Data Retrieval Throughput - ETS lookup vs inter-process Messaging

Question 1

Short answer: profile. Try different approaches and verify how your system behaves.

Firstly, I would look at ETS' {read_concurrency, true} option. From the documentation:

{read_concurrency,boolean()} Performance tuning. Default is false. When set to true, the table is optimized for concurrent read operations. When this option is enabled on a runtime system with SMP support, read operations become much cheaper; especially on systems with multiple physical processors. However, switching between read and write operations becomes more expensive. You typically want to enable this option when concurrent read operations are much more frequent than write operations, or when concurrent reads and writes comes in large read and write bursts (i.e., lots of reads not interrupted by writes, and lots of writes not interrupted by reads).

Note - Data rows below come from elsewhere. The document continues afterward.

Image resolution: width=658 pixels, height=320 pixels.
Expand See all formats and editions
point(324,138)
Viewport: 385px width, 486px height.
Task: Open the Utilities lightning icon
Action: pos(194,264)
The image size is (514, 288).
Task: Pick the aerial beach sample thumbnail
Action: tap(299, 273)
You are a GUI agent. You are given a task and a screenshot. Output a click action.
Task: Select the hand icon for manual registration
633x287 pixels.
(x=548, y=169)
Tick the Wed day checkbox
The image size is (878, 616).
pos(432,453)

You typically do not want to enable this option when the common access pattern is a few read operations interleaved with a few write operations repeatedly. In this case you will get a performance degradation by enabling this option. The read_concurrency option can be combined with the write_concurrency option. You typically want to combine these when large concurrent read bursts and large concurrent write bursts are common.

Secondly, I would look at caching possibilities. Are the processes reading that information only once or multiple times? If they're accessing it multiple times, you could read it once and store it in your process state.

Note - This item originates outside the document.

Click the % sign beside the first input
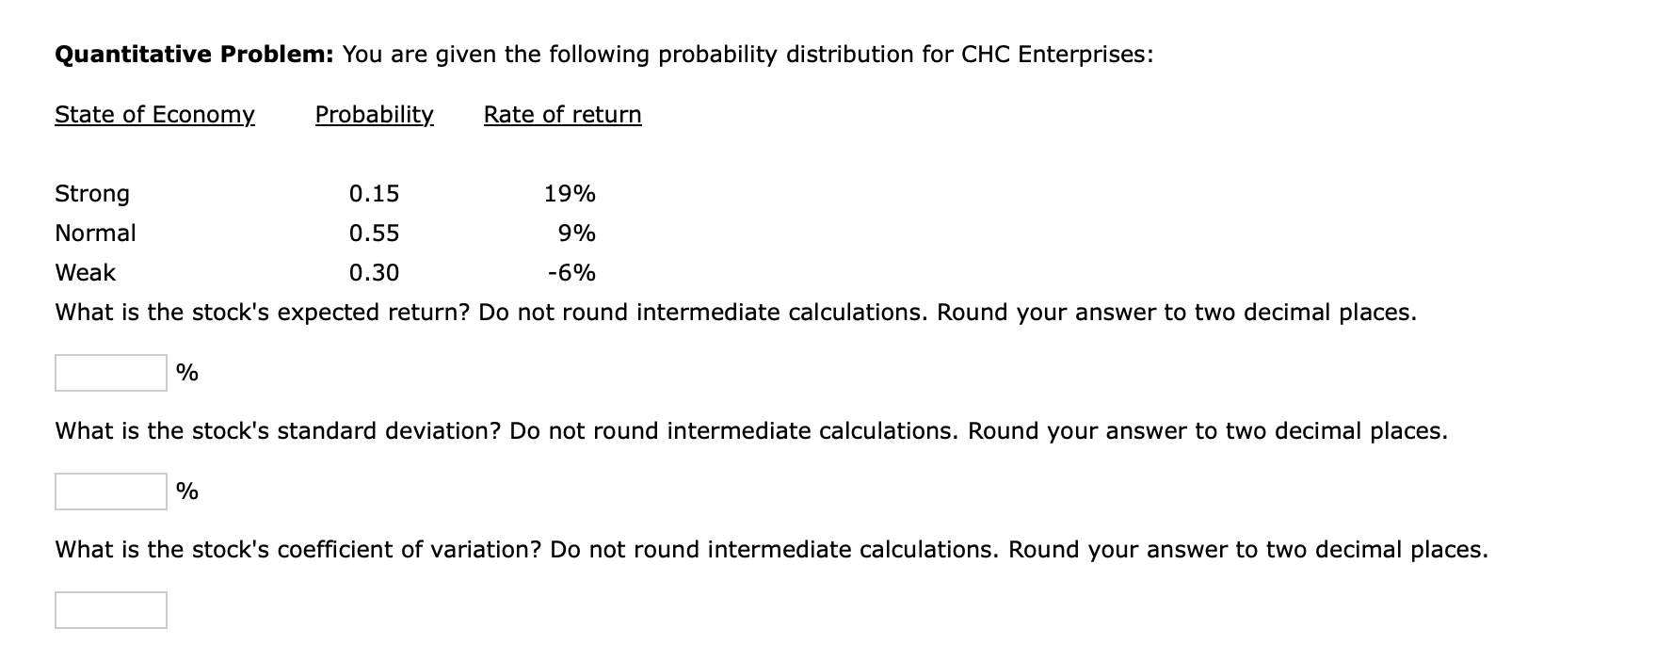The height and width of the screenshot is (645, 1672). coord(186,373)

Thirdly, you could try to replicate and distribute that piece of information across your system. Divide et impera.

Question 2

If you use the process approach, in order to avoid having all the read requests serialized on the message queue of the 'server' process you must replicate.

Using an ETS table with read_concurrency feels more natural and it is something that I used when developing the parallel version of Dialyzer. However, ETS access was never a bottleneck in that case.